### [GIVEN ENTRIES]
==========
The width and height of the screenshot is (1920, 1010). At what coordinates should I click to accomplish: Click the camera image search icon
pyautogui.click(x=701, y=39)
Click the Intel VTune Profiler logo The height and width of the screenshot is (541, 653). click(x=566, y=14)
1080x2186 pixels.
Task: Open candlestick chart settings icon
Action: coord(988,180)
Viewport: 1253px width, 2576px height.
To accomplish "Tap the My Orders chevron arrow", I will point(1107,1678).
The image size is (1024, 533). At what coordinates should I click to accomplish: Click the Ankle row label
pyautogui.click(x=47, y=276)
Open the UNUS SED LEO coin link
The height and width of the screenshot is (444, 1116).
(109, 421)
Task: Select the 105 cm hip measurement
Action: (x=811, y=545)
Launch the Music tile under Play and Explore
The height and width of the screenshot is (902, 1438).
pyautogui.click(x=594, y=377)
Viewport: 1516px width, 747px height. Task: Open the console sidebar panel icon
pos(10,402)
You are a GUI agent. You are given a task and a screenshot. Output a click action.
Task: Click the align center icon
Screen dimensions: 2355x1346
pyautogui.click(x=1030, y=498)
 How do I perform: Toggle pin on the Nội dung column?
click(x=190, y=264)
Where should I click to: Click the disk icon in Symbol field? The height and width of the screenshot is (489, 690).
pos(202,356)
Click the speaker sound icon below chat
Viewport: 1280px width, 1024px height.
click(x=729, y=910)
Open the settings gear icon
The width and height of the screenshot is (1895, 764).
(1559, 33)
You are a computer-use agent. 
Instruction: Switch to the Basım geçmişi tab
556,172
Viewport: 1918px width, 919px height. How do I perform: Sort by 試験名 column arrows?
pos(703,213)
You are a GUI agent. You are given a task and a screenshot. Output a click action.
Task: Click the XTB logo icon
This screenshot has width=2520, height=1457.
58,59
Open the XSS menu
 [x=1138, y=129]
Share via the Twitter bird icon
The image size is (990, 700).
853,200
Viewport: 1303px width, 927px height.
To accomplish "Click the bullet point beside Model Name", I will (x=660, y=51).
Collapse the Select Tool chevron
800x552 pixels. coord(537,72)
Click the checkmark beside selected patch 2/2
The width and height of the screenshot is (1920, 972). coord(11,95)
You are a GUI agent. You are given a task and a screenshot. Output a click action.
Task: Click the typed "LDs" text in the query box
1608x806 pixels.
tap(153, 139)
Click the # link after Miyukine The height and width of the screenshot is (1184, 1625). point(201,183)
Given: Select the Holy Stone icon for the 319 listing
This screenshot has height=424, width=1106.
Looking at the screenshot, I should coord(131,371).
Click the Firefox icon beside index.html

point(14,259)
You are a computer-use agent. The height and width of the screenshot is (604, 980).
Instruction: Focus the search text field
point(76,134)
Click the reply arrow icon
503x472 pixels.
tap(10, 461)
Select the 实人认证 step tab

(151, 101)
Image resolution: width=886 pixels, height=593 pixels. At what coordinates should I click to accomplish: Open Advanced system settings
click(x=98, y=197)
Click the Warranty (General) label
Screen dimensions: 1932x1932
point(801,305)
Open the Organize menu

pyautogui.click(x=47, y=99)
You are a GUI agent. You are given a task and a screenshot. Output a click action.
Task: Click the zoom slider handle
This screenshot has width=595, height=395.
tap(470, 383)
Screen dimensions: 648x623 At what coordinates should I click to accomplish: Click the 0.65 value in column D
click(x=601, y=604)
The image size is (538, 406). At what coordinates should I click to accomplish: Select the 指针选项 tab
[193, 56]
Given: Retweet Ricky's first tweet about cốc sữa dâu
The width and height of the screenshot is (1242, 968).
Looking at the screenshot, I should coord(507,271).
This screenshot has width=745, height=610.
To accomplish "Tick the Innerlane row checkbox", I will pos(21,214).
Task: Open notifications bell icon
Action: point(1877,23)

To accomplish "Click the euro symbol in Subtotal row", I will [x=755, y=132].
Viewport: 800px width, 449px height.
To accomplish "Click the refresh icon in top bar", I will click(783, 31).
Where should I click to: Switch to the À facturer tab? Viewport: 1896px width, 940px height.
==========
Without changing anything, repeat the whole listing.

The width and height of the screenshot is (1920, 1010). At what coordinates should I click to accomplish: Click the camera image search icon
pyautogui.click(x=701, y=39)
Click the Intel VTune Profiler logo The height and width of the screenshot is (541, 653). click(x=566, y=14)
1080x2186 pixels.
Task: Open candlestick chart settings icon
Action: coord(988,180)
Viewport: 1253px width, 2576px height.
To accomplish "Tap the My Orders chevron arrow", I will point(1107,1678).
The image size is (1024, 533). At what coordinates should I click to accomplish: Click the Ankle row label
pyautogui.click(x=47, y=276)
Open the UNUS SED LEO coin link
The height and width of the screenshot is (444, 1116).
(109, 421)
Task: Select the 105 cm hip measurement
Action: (x=811, y=545)
Launch the Music tile under Play and Explore
The height and width of the screenshot is (902, 1438).
pyautogui.click(x=594, y=377)
Viewport: 1516px width, 747px height. Task: Open the console sidebar panel icon
pos(10,402)
You are a GUI agent. You are given a task and a screenshot. Output a click action.
Task: Click the align center icon
Screen dimensions: 2355x1346
pyautogui.click(x=1030, y=498)
 How do I perform: Toggle pin on the Nội dung column?
click(x=190, y=264)
Where should I click to: Click the disk icon in Symbol field? The height and width of the screenshot is (489, 690).
pos(202,356)
Click the speaker sound icon below chat
Viewport: 1280px width, 1024px height.
click(x=729, y=910)
Open the settings gear icon
The width and height of the screenshot is (1895, 764).
(1559, 33)
You are a computer-use agent. 
Instruction: Switch to the Basım geçmişi tab
556,172
Viewport: 1918px width, 919px height. How do I perform: Sort by 試験名 column arrows?
pos(703,213)
You are a GUI agent. You are given a task and a screenshot. Output a click action.
Task: Click the XTB logo icon
This screenshot has width=2520, height=1457.
58,59
Open the XSS menu
 [x=1138, y=129]
Share via the Twitter bird icon
The image size is (990, 700).
853,200
Viewport: 1303px width, 927px height.
To accomplish "Click the bullet point beside Model Name", I will (x=660, y=51).
Collapse the Select Tool chevron
800x552 pixels. coord(537,72)
Click the checkmark beside selected patch 2/2
The width and height of the screenshot is (1920, 972). coord(11,95)
You are a GUI agent. You are given a task and a screenshot. Output a click action.
Task: Click the typed "LDs" text in the query box
1608x806 pixels.
tap(153, 139)
Click the # link after Miyukine The height and width of the screenshot is (1184, 1625). point(201,183)
Given: Select the Holy Stone icon for the 319 listing
This screenshot has height=424, width=1106.
Looking at the screenshot, I should coord(131,371).
Click the Firefox icon beside index.html

point(14,259)
You are a computer-use agent. The height and width of the screenshot is (604, 980).
Instruction: Focus the search text field
point(76,134)
Click the reply arrow icon
503x472 pixels.
tap(10, 461)
Select the 实人认证 step tab

(151, 101)
Image resolution: width=886 pixels, height=593 pixels. At what coordinates should I click to accomplish: Open Advanced system settings
click(x=98, y=197)
Click the Warranty (General) label
Screen dimensions: 1932x1932
point(801,305)
Open the Organize menu

pyautogui.click(x=47, y=99)
You are a GUI agent. You are given a task and a screenshot. Output a click action.
Task: Click the zoom slider handle
This screenshot has width=595, height=395.
tap(470, 383)
Screen dimensions: 648x623 At what coordinates should I click to accomplish: Click the 0.65 value in column D
click(x=601, y=604)
The image size is (538, 406). At what coordinates should I click to accomplish: Select the 指针选项 tab
[193, 56]
Given: Retweet Ricky's first tweet about cốc sữa dâu
The width and height of the screenshot is (1242, 968).
Looking at the screenshot, I should coord(507,271).
This screenshot has width=745, height=610.
To accomplish "Tick the Innerlane row checkbox", I will pos(21,214).
Task: Open notifications bell icon
Action: point(1877,23)

To accomplish "Click the euro symbol in Subtotal row", I will [x=755, y=132].
Viewport: 800px width, 449px height.
To accomplish "Click the refresh icon in top bar", I will click(783, 31).
Where should I click to: Switch to the À facturer tab? Viewport: 1896px width, 940px height.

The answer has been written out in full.